++++ Pasaje seleccionado ++++

Santiago Alvarez. Médico de Familia. Profesor de medicina UFV. Madrid


“La cucharada estrecha.


Un fama descubrió que la virtud era un microbio redondo y lleno de patas. Instantáneamente dio a beber una gran cucharada de virtud a su suegra. El resultado fue horrible: esta señora renunció a sus comentarios mordaces, fundó un club para la protección de alpinistas extraviados, y en menos de dos meses se condujo de manera tan ejemplar que los defectos de su hija, hasta entonces inadvertidos, pasaron a primer plano con gran sobresalto y estupefacción del fama. No le quedó más remedio que dar una cucharada de virtud a su mujer, la cual lo abandonó esa misma noche por encontrarlo grosero, insignificante, y en un todo diferente de los arquetipos morales que flotaban rutilando ante sus ojos.


El fama lo pensó largamente, y al final se tomó un frasco de virtud. Pero lo mismo sigue viviendo solo y triste. Cuando se cruza en la calle con su suegra o su mujer, ambos se saludan respetuosamente y desde lejos. No se atreven ni siquiera a hablarse, tanta es su respectiva perfección y el miedo que tienen de contaminarse” (Cortázar, J. Historias de cronopios y de famas).

++++

= Ejercicios =
• A. En el pasaje sobre la cucharada de virtud, ¿qué fundó la suegra después de tomarla?
• B. Extrae sin cambios el trozo del pasaje sobre la cucharada de virtud que arranca en las palabras "Santiago Alvarez. Médico" y termina después de "ante sus ojos.".

++++ Extractos de datos ++++

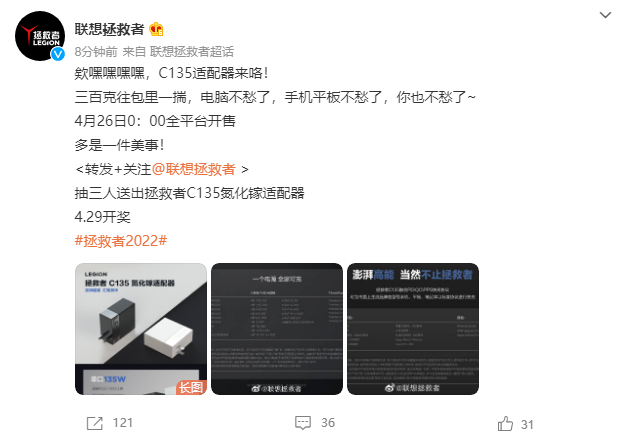Click the 长图 long image badge
Screen dimensions: 635x437
pos(191,388)
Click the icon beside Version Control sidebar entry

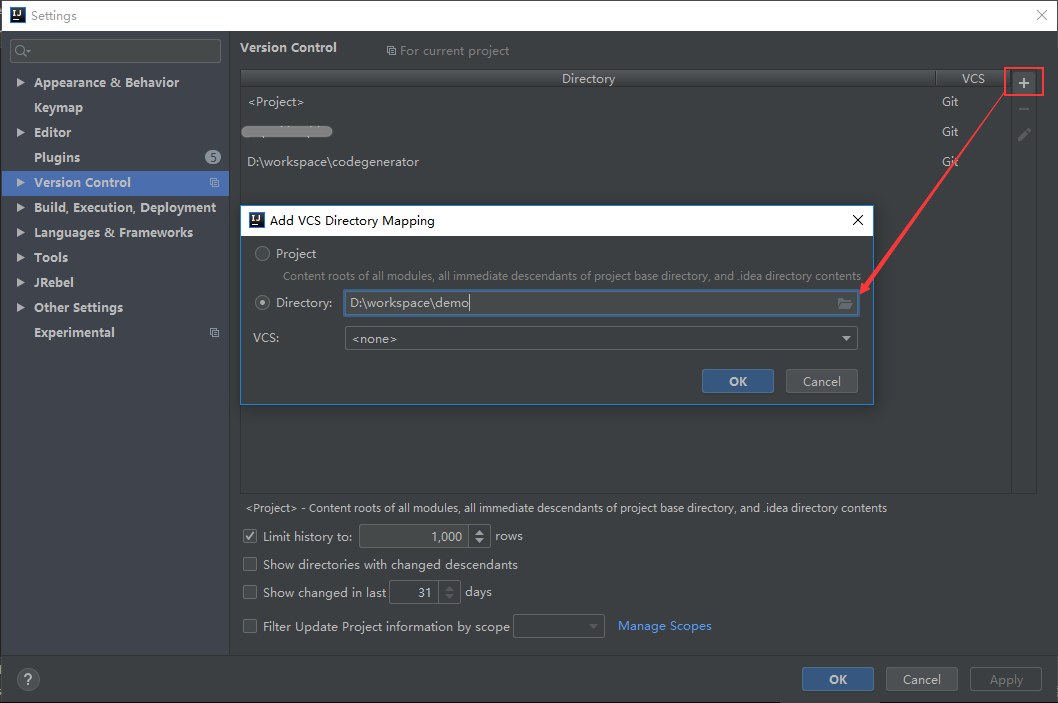point(214,182)
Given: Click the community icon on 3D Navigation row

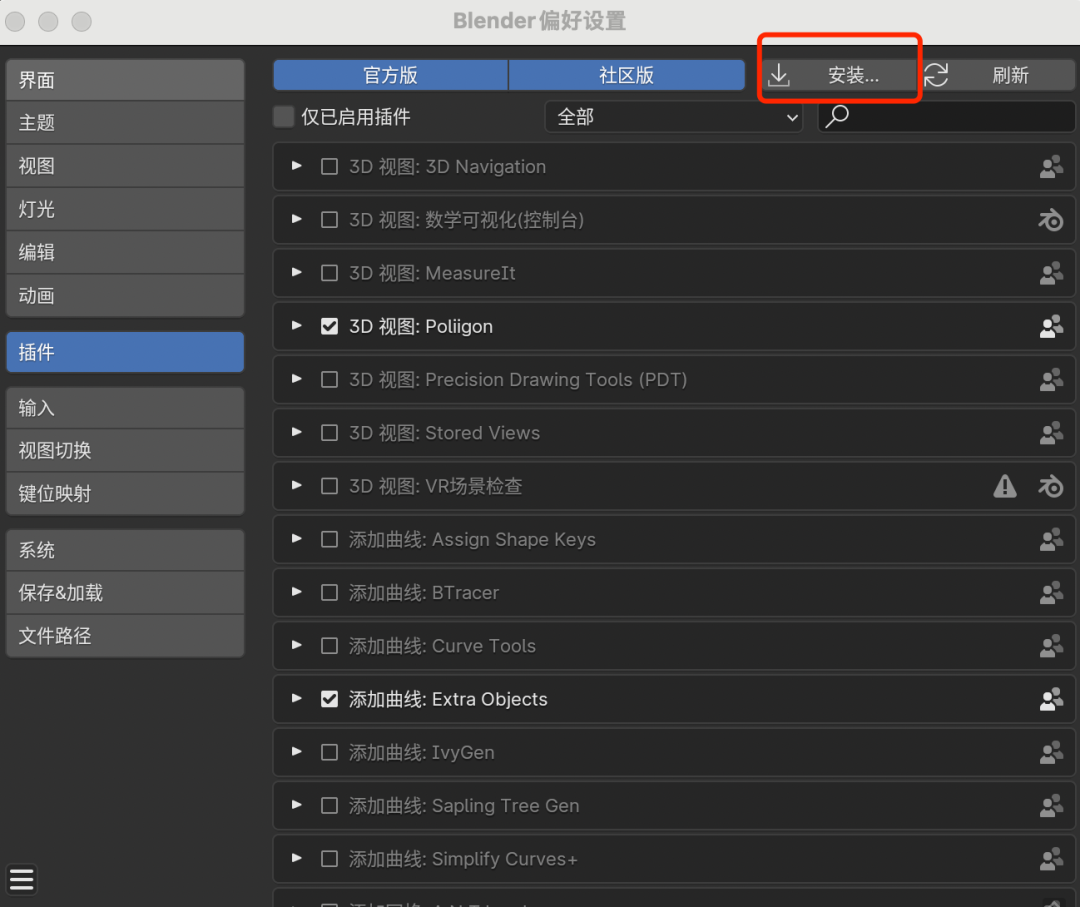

++++

= Soluciones =
• A. Un club para la protección de alpinistas extraviados.

• B.
Santiago Alvarez. Médico de Familia. Profesor de medicina UFV. Madrid


“La cucharada estrecha.


Un fama descubrió que la virtud era un microbio redondo y lleno de patas. Instantáneamente dio a beber una gran cucharada de virtud a su suegra. El resultado fue horrible: esta señora renunció a sus comentarios mordaces, fundó un club para la protección de alpinistas extraviados, y en menos de dos meses se condujo de manera tan ejemplar que los defectos de su hija, hasta entonces inadvertidos, pasaron a primer plano con gran sobresalto y estupefacción del fama. No le quedó más remedio que dar una cucharada de virtud a su mujer, la cual lo abandonó esa misma noche por encontrarlo grosero, insignificante, y en un todo diferente de los arquetipos morales que flotaban rutilando ante sus ojos.